**INSTRUÇÕES DOS EXERCÍCIOS**
A) No texto sobre a sífilis, reescreva a parte que vai de "Embora a história" até "chamamos de sífilis.", trocando "protagonista" por "herói".
B) Escreva a parte seguinte do texto sobre a sífilis, começando logo depois da última frase dele.

**TRECHO SELECIONADO**
────
Embora a história da sífilis tenha sido bastante estudada, sua origem ainda permanece desconhecida. Conforme o passar do tempo, a doença foi associada às relações sexuais e transformou-se em uma das principais pragas mundiais. A doença era vista com preconceito e como um mal pecaminoso acumulado em epidemias.
A Origem do nome
A palavra "Sífilis" é derivada do antropônimo Syphilus, protagonista do poema Syphilis Sive Morbus Gallicus, de Girolamo Fracastoro. O protagonista é castigado pelos deuses com uma doença repugnante, que o autor descreve como o que hoje chamamos de sífilis.
Existem outros nomes pelos quais a doença era chamada, como "Lues", que vem de lues, palavra latina que significa "praga". "Avariose" vem do francês avariose. "Mal-de-coito" é uma referência a sua transmissão via ato sexual. "Venéreo" vem do latim venereu. A sífilis possui vários sinônimos. Ela também é chamada de mal-americano, mal-canadense, mal-céltico, mal-da-baía-de-são-paulo, mal-de-fiúme, mal-de-franga, mal-de-frenga, mal-de-nápoles, mal-de-santa-eufêmia, mal-de-são-jó, mal-de-são-névio, mal-de-são-semento, mal-dos-cristãos, males, mal-escocês, mal-francês, mal-gálico, mal-germânico, mal-ilírico, mal-napolitano, mal-polaco, mal-turco, gálico, cancro duro, doença-do-mundo e pudendraga, entre outros termos.
────
(Dados coletados)
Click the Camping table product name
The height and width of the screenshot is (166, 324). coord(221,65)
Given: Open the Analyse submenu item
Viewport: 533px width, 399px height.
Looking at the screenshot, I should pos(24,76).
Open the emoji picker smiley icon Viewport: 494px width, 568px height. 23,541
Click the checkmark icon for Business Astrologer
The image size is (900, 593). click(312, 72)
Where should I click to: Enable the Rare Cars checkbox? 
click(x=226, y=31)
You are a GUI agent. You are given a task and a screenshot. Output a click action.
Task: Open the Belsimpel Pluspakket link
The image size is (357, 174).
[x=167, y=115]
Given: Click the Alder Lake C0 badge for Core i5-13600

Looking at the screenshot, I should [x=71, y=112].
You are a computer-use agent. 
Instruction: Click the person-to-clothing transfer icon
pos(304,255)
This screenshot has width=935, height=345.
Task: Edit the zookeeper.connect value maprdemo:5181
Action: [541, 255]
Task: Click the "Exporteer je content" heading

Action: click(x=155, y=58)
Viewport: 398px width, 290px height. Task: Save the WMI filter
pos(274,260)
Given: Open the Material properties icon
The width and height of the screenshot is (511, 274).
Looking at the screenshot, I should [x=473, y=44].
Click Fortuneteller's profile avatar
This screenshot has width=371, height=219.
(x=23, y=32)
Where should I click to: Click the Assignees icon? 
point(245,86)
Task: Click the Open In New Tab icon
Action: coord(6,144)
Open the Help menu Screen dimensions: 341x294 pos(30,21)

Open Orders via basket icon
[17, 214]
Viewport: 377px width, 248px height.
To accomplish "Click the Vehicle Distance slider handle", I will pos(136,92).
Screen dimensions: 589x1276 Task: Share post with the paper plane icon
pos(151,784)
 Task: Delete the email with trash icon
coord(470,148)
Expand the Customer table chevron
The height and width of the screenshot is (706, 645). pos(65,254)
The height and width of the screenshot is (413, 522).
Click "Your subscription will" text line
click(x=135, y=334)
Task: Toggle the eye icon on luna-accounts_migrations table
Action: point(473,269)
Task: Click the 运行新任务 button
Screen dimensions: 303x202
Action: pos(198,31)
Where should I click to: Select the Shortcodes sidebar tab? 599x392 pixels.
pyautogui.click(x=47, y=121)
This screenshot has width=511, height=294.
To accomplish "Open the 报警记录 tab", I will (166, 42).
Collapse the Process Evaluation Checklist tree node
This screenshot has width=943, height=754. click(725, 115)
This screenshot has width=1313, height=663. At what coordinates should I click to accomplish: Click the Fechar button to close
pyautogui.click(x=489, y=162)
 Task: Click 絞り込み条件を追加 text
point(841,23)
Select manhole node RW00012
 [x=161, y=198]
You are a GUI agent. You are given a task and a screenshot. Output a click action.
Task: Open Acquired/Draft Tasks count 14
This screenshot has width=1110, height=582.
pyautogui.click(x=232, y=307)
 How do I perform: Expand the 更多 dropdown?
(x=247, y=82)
────
**EXERCÍCIOS RESOLVIDOS**
A)
Embora a história da sífilis tenha sido bastante estudada, sua origem ainda permanece desconhecida. Conforme o passar do tempo, a doença foi associada às relações sexuais e transformou-se em uma das principais pragas mundiais. A doença era vista com preconceito e como um mal pecaminoso acumulado em epidemias.
A Origem do nome
A palavra "Sífilis" é derivada do antropônimo Syphilus, herói do poema Syphilis Sive Morbus Gallicus, de Girolamo Fracastoro. O herói é castigado pelos deuses com uma doença repugnante, que o autor descreve como o que hoje chamamos de sífilis.

B)
Sífilias, a doença do pecado
Teorias a respeito da origem da sífilis tem sido propostas. Tais possibilidades destacam três pontos diferentes para a origem geográfica da doença.Tais hipóteses geográficas são referentes à América, à África¹ Meridional e à Ásia. Também existe a possibilidade de ter origem na Europa, embora não tenha sido reconhecida.
A primeira hipótese é mais aceita por historiadores e antropólogos, ou seja, que a sífilis esteve presente entre os nativos da América antes da chegada dos europeus, além dos argumentos² envolvidos: a existência de alterações ósseas de natureza sifilítica em fósseis americanos datados da época pré-colombiana (1492) e também, a constatação do início das epidemias da doença na Europa no século XV onde passou a ser conhecida.
¹ Outros acreditavam que a sífilis seria proveniente de mutações e adaptações sofridas por espécies de treponemas endêmicos do continente africano.
² Esses argumentos estão de acordo com os estudos de Rubem David Azulay (1988). Ele também afirma que alguns autores defendem a origem africana. Porém, segundo ele, a teoria asiática também possui indícios, considerando o achado de uma descrição característica da doença encontrada no tratado médico chinês Hongty (2.637. a.C.). Com base nesta suposição, ele também considera a possibilidade de introdução da doença na Europa através de Átila (450 d.C) e por Tarmelão I (1.405 d.C).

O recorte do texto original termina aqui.